Sorry for the late reply. Presently, it is a busy work time for me. I do have a soldering iron and have the means to use it. The firs image above show the meter resistance reading on each resistor. I measure from one leg to the other. If solder or unsolder, I did not think it made a difference? In any case, The R23 (90 degrees from R20) reads 17.50 K Ohms. I will have to get back to you for the reading unsolder after this weekend.

I do not have any spare resistors but I have Radio Shack not far. If I do add the "20kR, 10%" Where would I put it? Parallel to what?

Just curious would I not be better off getting a higher end multi-volt charger? Although, after looking over in the internet I am not sure what to look for to buy what I need???
 
those two resistors have the same resistance because they are connected in parallel. you can see how their legs are tied to the same traces underneath. one has the red brown and what i thought was yellow, so it would started something like 21 (x10^4)? not likely since the equivalent parallel resistance you measured is 1770 ohms. so it would help to know what R20 really is too.

so maybe the red is the precision band instead. who knows unless they get measured, i can't read them. but they are attached to the input of the big 14 pin IC so that may affect the resistance measurement, maybe.

so 17.5k and 1.81k total 19.3k. that is the resistance between the output voltage to ground. we want the ratio of 1.81/19.3 to be reduced by 10% to 84.4x10^-3.

times 19.3k=1629 ohms for the total equivalent resistance of those three resistors below the input and the new resistor R2 added in parallel.

(R1XR2)/(R1+R2)=1629 ohms. solve for R2=16,290 ohms. so something around 16-17k is ok. from the ground where R29 is soldered to the end of R20 where it connects to that 17.5k ohm resistor. that should change the output voltage about 5V to 55V from 50.

i have some kingpan chargers in that range too if you wanna do that. they have a trimpot to adjust the output voltage. i even have some of the 48V headway chargers i might be able to hack to change the voltage too in the same way as this, but these are big resistors and easier to work on than the little surface mount resistors in the headway chargers.

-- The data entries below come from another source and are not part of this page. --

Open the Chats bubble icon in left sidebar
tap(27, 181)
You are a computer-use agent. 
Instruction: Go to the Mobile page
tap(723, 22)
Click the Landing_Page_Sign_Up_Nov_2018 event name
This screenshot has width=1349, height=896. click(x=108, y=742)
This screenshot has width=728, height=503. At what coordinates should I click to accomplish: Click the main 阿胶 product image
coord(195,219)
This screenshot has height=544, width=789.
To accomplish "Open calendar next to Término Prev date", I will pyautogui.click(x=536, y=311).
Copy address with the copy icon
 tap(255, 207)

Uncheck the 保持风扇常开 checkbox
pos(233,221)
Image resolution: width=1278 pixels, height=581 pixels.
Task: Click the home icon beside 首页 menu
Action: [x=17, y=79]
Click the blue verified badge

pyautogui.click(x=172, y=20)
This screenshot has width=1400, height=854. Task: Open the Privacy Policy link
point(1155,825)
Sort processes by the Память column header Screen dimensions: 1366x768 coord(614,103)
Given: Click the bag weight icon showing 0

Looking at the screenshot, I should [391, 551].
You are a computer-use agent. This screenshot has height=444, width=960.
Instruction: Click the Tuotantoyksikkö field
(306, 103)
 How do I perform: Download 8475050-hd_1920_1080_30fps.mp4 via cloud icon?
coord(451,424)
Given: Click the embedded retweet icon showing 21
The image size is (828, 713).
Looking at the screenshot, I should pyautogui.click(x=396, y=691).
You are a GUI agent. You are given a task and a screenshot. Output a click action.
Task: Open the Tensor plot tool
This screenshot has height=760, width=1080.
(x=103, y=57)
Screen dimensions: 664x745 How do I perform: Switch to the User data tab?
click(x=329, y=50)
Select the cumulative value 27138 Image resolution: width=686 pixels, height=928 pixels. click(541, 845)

but first do this to get the pack fully charged so it will balance properly.

i could mail you a resistor cheaper than driving there to radio shack i bet. can wait until you pick up those resistors to verify. maybe we could swap out one or both of them to get there.

also, double check the output voltage before unsoldering the resistors. i have assumed it is 50V and that we are trying to get to 55V.
 
dnmun said:
those two resistors have the same resistance because they are connected in parallel. you can see how their legs are tied to the same traces underneath. one has the red brown and what i thought was yellow, so it would started something like 21 (x10^4)? not likely since the equivalent parallel resistance you measured is 1770 ohms. so it would help to know what R20 really is too.

so maybe the red is the precision band instead. who knows unless they get measured, i can't read them. but they are attached to the input of the big 14 pin IC so that may affect the resistance measurement, maybe.

so 17.5k and 1.81k total 19.3k. that is the resistance between the output voltage to ground. we want the ratio of 1.81/19.3 to be reduced by 10% to 84.4x10^-3.

times 19.3k=1629 ohms for the total equivalent resistance of those three resistors below the input and the new resistor R2 added in parallel.

(R1XR2)/(R1+R2)=1629 ohms. solve for R2=16,290 ohms. so something around 16-17k is ok. from the ground where R29 is soldered to the end of R20 where it connects to that 17.5k ohm resistor. that should change the output voltage about 5V to 55V from 50.

i have some kingpan chargers in that range too if you wanna do that. they have a trimpot to adjust the output voltage. i even have some of the 48V headway chargers i might be able to hack to change the voltage too in the same way as this, but these are big resistors and easier to work on than the little surface mount resistors in the headway chargers.

but first do this to get the pack fully charged so it will balance properly.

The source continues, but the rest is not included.